I've lost 4 kilos in two months and it feels amazing. My clothes fit well, I'm not ashamed to ride in tight fitting spandex and I'm making lasting lifestyle habits. And so far - I've avoided the middle aisles at the grocery store.
I know I'm human and know I'll slip occasionally. But I also know I can fall right back into my new habits and be okay. It's empowering and the simple act of change is starting to trickle into other areas of my life... like writing, creative thinking, starting new habits, etc.
As I continue on this year long journey, I'll continue to update you on my progress. I figure checking in here is also a part of my accountability.
What are you trying to change? And if you have changed something, what advice would you give to others who struggle with change?
One thing: wearing skin tight spandex. I don't mind exposing my arms and legs, but when it comes to wrestling my big-boned frame into a super tight skin suit, I get bashful. I've always had a tummy - like wearing an inner tube around my middle - and I've always been self-conscious of it.
Let's be honest - I've struggled with weight all my life. As it turns out, I really like food. But what I didn't learn when I was younger, were the right types of food to eat.
Over the years I'll get to a breaking point and want to shed some pounds, only to try cutting myself off from all sweets, processed foods, and interior-grocery store aisles binges cold turkey. It'll last for a short time and then BAM! I'm right back to where I started, discouraged by not making in progress and succumb to eating more junk food.
I can make cookies at home and resist them, right? WRONG! At least it makes me feel better temporarily, right?
What I've discovered, as well as hundreds of thousands of other people trying to lose weight, is how difficult it is to change old habits. It doesn't have to be about eating. It can be about smoking, drinking, compulsions - whatever. If you've programmed your body and mind into doing one thing over and over, well, it can be hard, if not impossible to alter that behavior.

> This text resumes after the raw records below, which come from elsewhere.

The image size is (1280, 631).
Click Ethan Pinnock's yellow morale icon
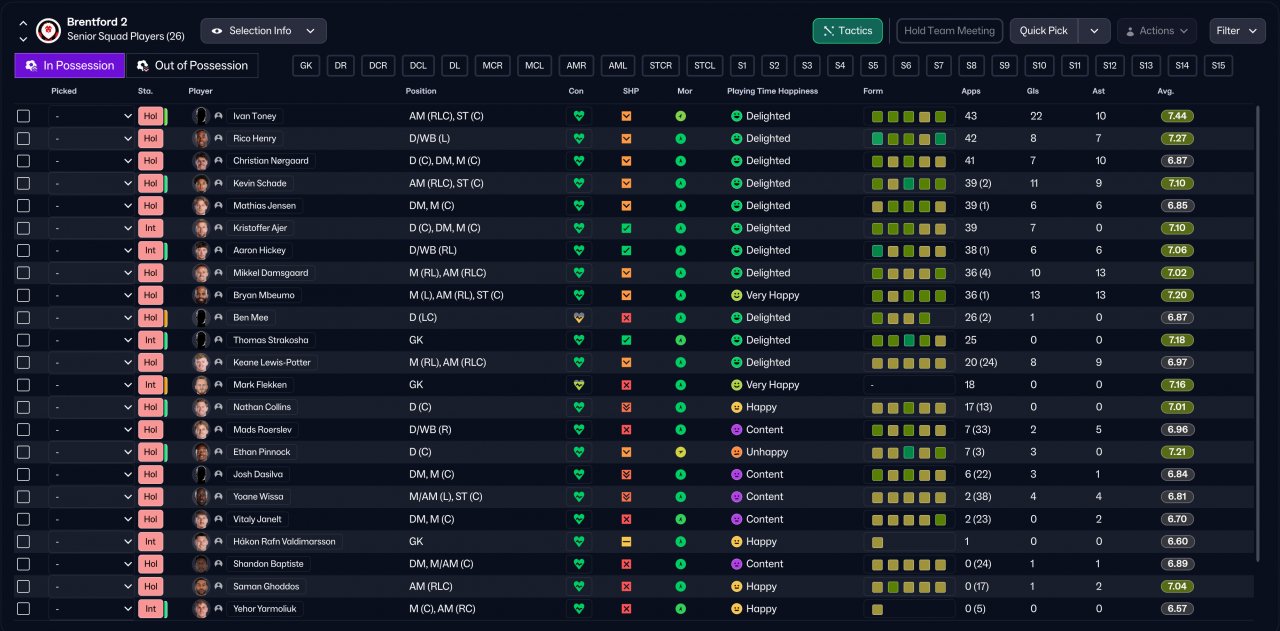pos(680,452)
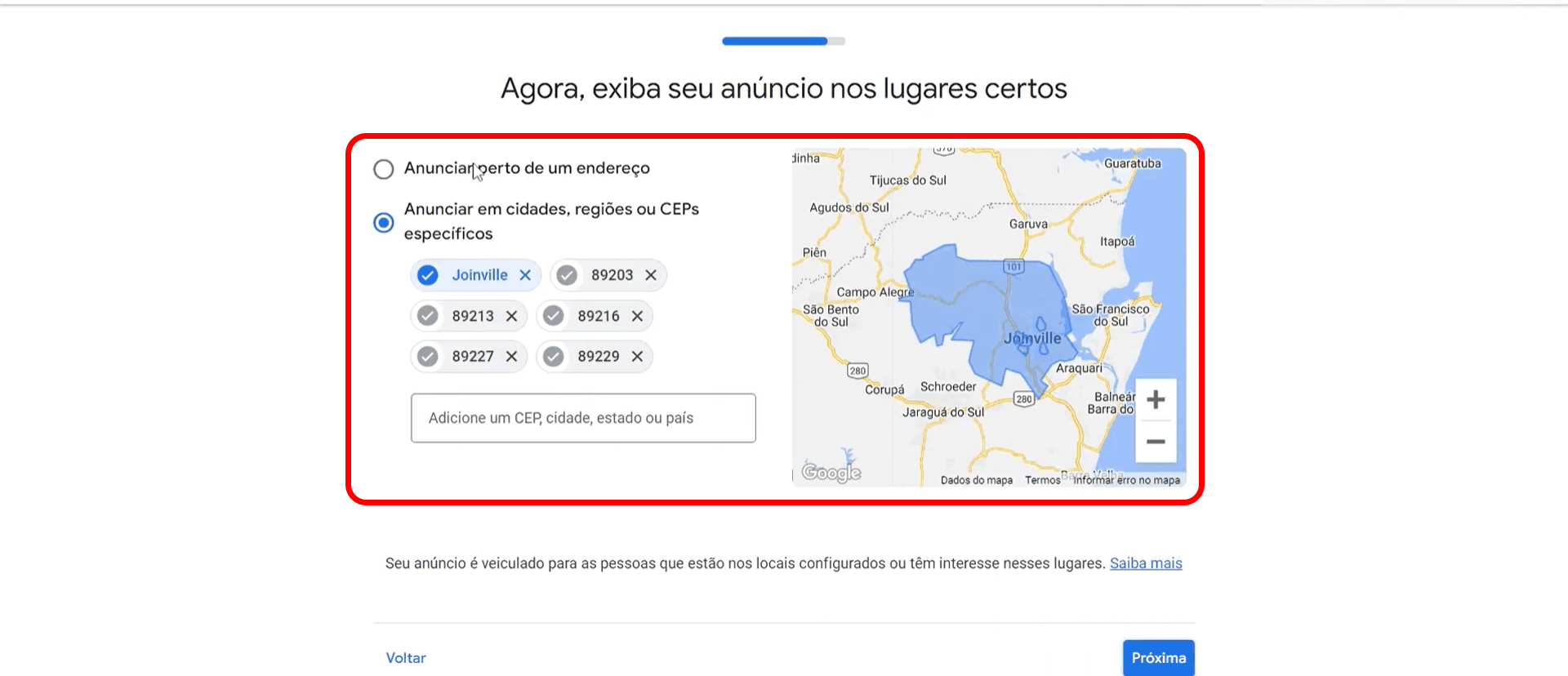This screenshot has width=1568, height=676.
Task: Remove the Joinville location chip
Action: [x=525, y=275]

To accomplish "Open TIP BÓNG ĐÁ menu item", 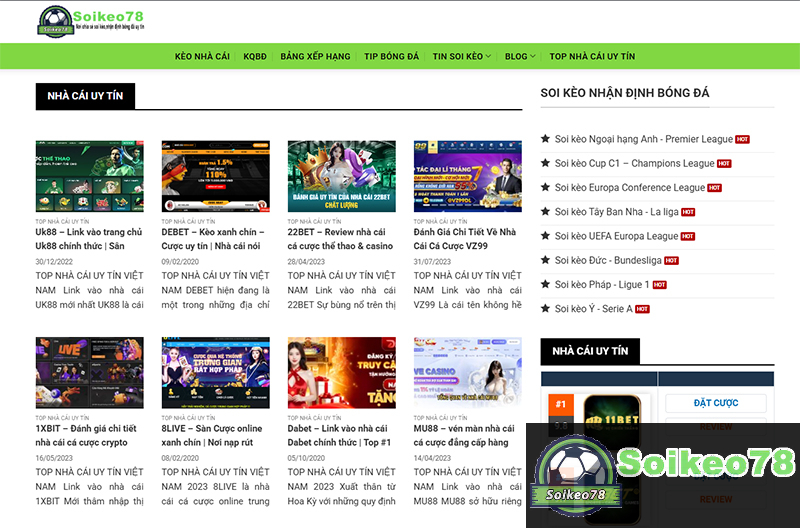I will point(391,57).
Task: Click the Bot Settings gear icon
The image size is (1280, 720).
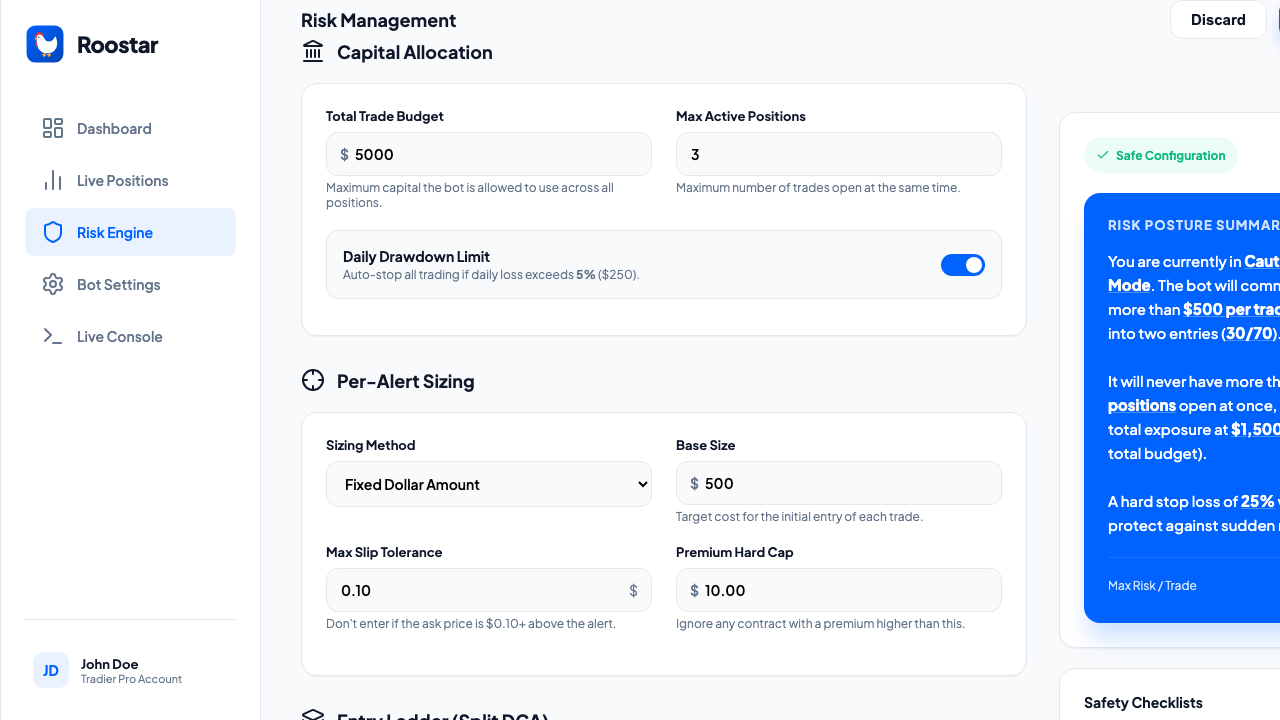Action: [53, 284]

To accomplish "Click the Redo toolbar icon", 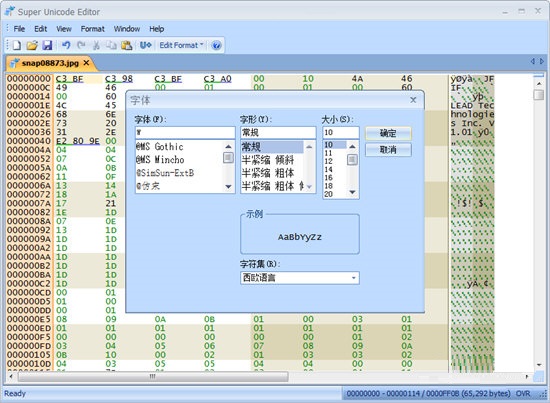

Needless to say, I knew I needed help. I knew that in order to really lose some weight, I was going to need to change things up. I will say it's not like I have a ton of weight to lose. My body fat is around 22%, which is slightly below average. But I'm not happy with where it is right now.
My boss has a saying: "What's the definition of insanity? Doing the same thing over and over again and expecting a different result."
I'm an action taker. Once I'm ready to do something, I will dive into whatever it is. But this time, I want lasting results. I want long term change. I didn't want to find myself two months later in the middle of the grocery store binging on chocolate bars and ice cream.
So I signed up for a year long nutrition program: Precision Nutrition. Jennie Reed turned me onto the program years ago. And several years ago I bought a couple of their cook books, which jump started some weight loss. But I also started bonking a lot on rides and the next thing I knew, was back to my old habits.
But this time is different.
This time I have a support network of coaches, mentors and community backing my progress. And I am committed (and coughed up $1500!) and am held accountable, everyday with daily checkins and weekly measuring assessments.
I work on one lesson at a time, one workout at a time and one new habit at a time.
We started slow - with just taking a five minute action a day that had nothing to do with food. They were priming me for real change: to get ready to form new habits.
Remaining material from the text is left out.